[Foundation-l] Language subcommittee vs Montenegrin language - show time

Jon Harald Søby jhsoby at gmail.com
Sun Apr 15 20:40:47 UTC 2007

[As with Pathoschild, this message is not an official statement by the

On 4/14/07, Darko Bulatovic <mail at itam.ws> wrote:
> People,
> You shouldn't playing God game.
> I have told Gerard and others that I think that Montenegrins will have
> no objection to participate on one wikipedia on our language which cold
> be some mid-solution for all and named by full consensus, but Serbians,
> Croats, Bosnians have wish to develop their own language, and I in
> deepest insanity don't wish to oppose them.

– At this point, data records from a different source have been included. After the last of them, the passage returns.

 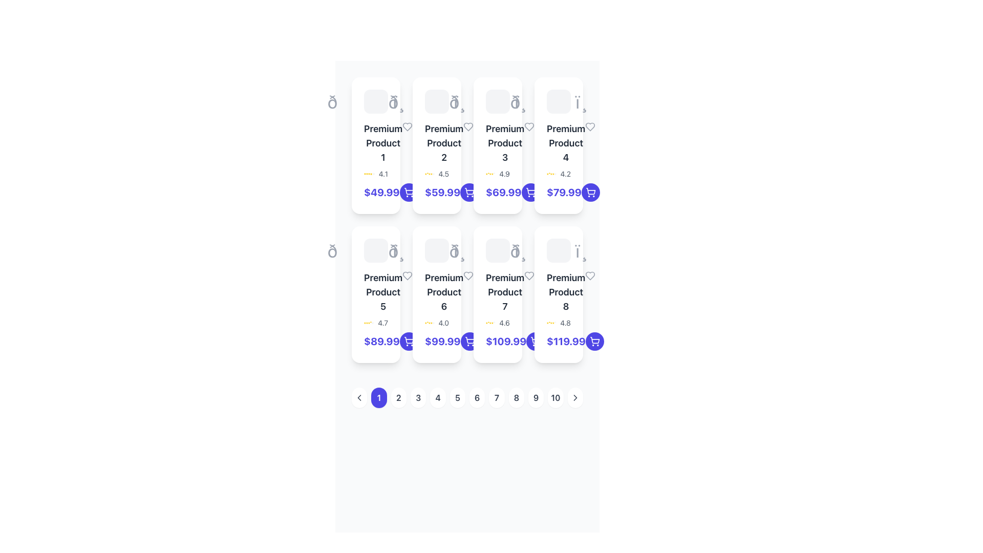 I want to click on the rating stars in the 'Premium Product 1' card, located above the price '$49.99' and below the title 'Premium Product 1', to interact with the ratings, so click(x=375, y=173).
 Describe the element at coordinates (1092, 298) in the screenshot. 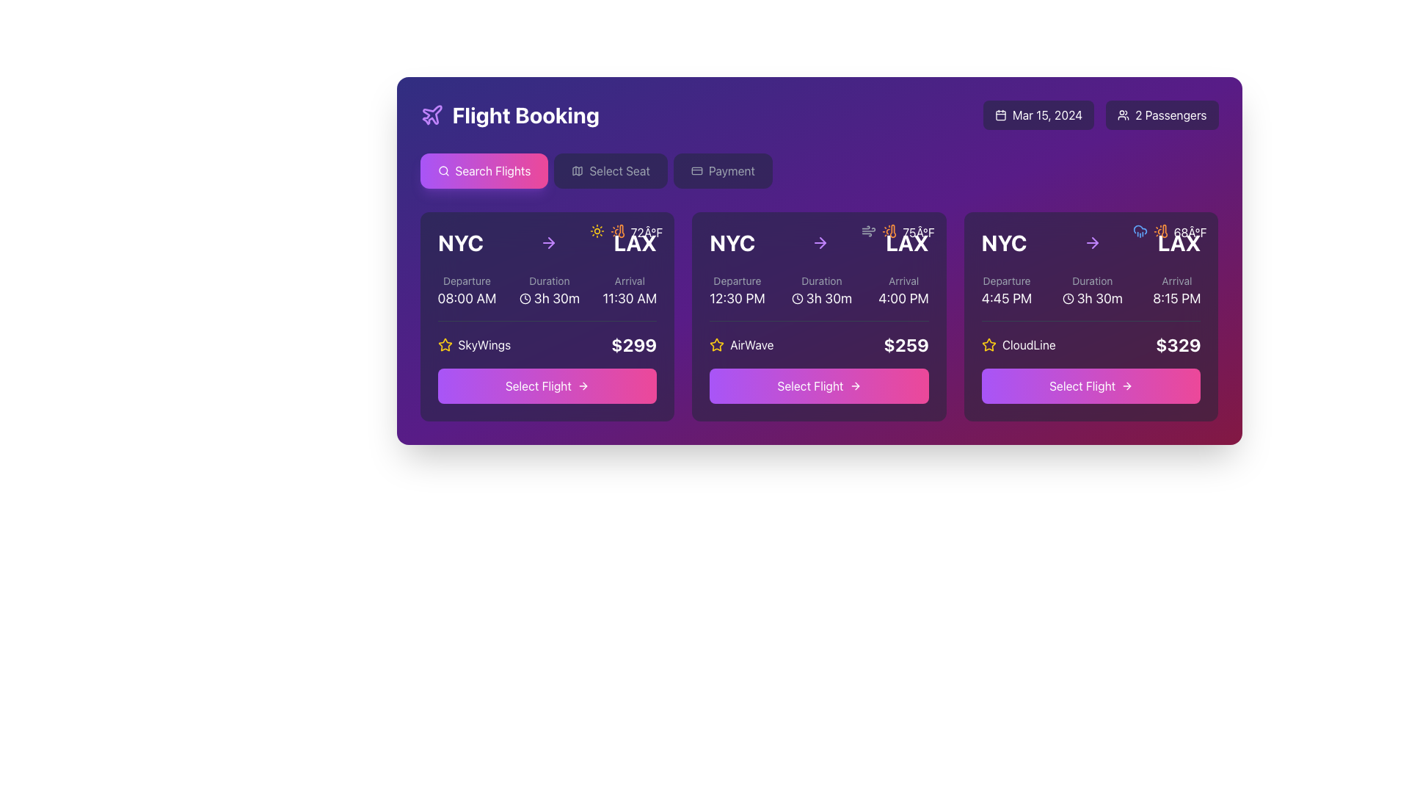

I see `the text label displaying '3h 30m' with a clock icon in the 'Duration' section of the third flight card` at that location.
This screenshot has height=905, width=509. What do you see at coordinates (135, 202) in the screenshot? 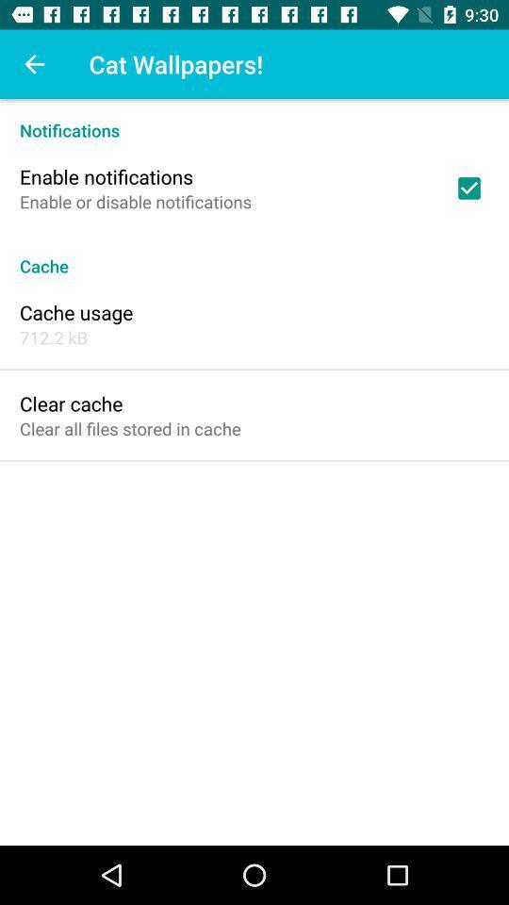
I see `enable or disable icon` at bounding box center [135, 202].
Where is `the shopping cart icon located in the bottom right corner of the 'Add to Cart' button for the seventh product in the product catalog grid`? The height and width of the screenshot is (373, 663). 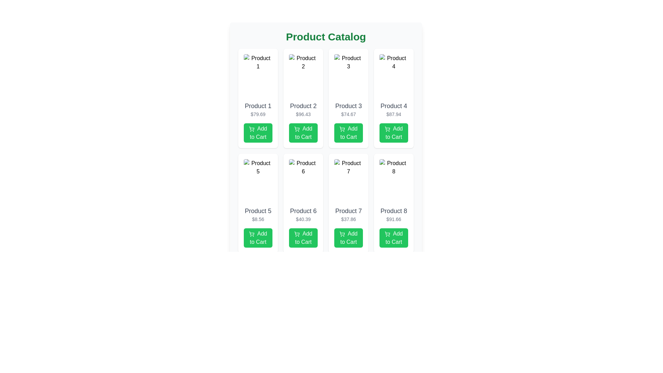 the shopping cart icon located in the bottom right corner of the 'Add to Cart' button for the seventh product in the product catalog grid is located at coordinates (342, 233).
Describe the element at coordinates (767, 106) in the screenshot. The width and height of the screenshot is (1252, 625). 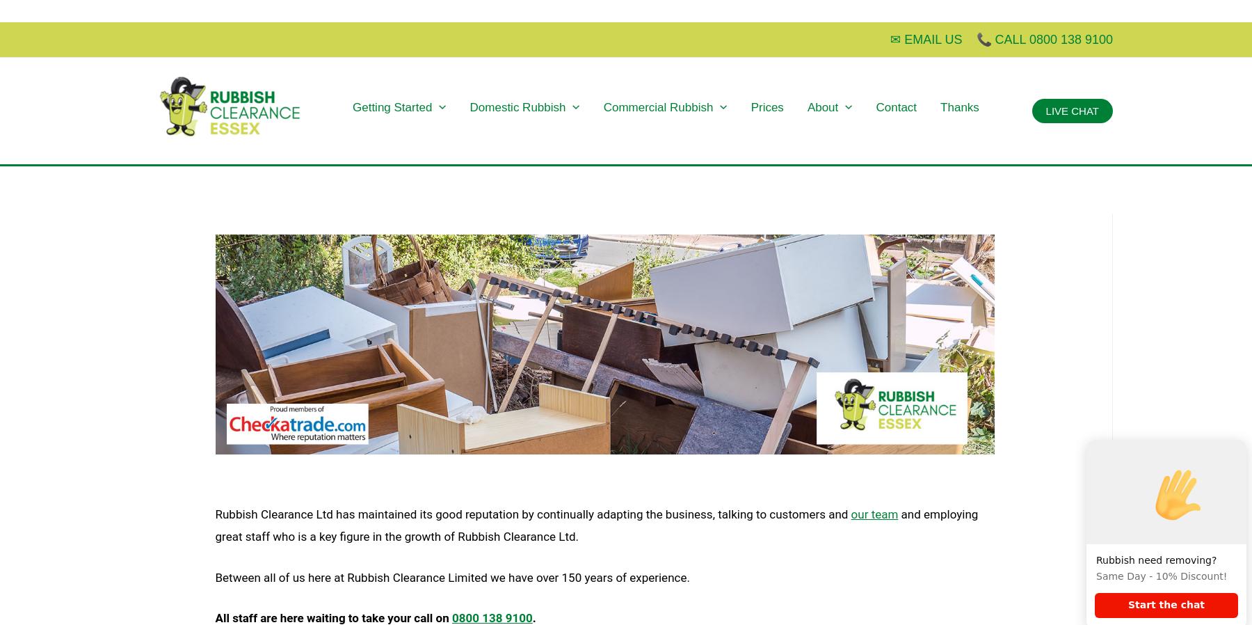
I see `'Prices'` at that location.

That is their right.
> Darko


Let me give you my two cents about the Montenegrin situation.

The linguistic situation in Montenegro today greatly reminds me of the one
that existed in Norway after 1814 (when Norway was transferred from Denmark
to Sweden, and got its own government). Prior to 1814, and for some time
after 1814, the written language in Norway was Danish. There was no argument
there. Although the spoken language was quite far removed from Danish,
Danish kept being the written language. However, because of the rise of
nationalistic movements, the written Danish used was slowly Norwegianized;
for example authors started using Norwegian-specific words like "fjell"
(mountain) instead of "bjerg", and sentence structures were slowly being
changed from Danish to Norwegian.

In 1905, Norway became independent of Sweden, and it was a strong period of
nationalism; everything Norwegian was glorified. The Norwegian language now
had gotten the two branches (though that is not as relevant here, so I'll
skip it). I think that around this time is when we can state that written
Norwegian is, in fact, a separate Norwegian language, and not a variety of

The reason for the controlled development of the language into something
unique was important for nationalism – it was very important to for the
people of a country that had been dependent of other countries for
centuries, to build a national identity, to create something unique that was
separate from the Danish.

The situation in Montenegro today is the same as that in Norway in 1905; the
country has been part of another country for a very long time, and its
people needs a national identity, and the development of a Montenegrin
language is one part of that. It is the right of the people of Montenegro to
have a unique language if that is what they want and need.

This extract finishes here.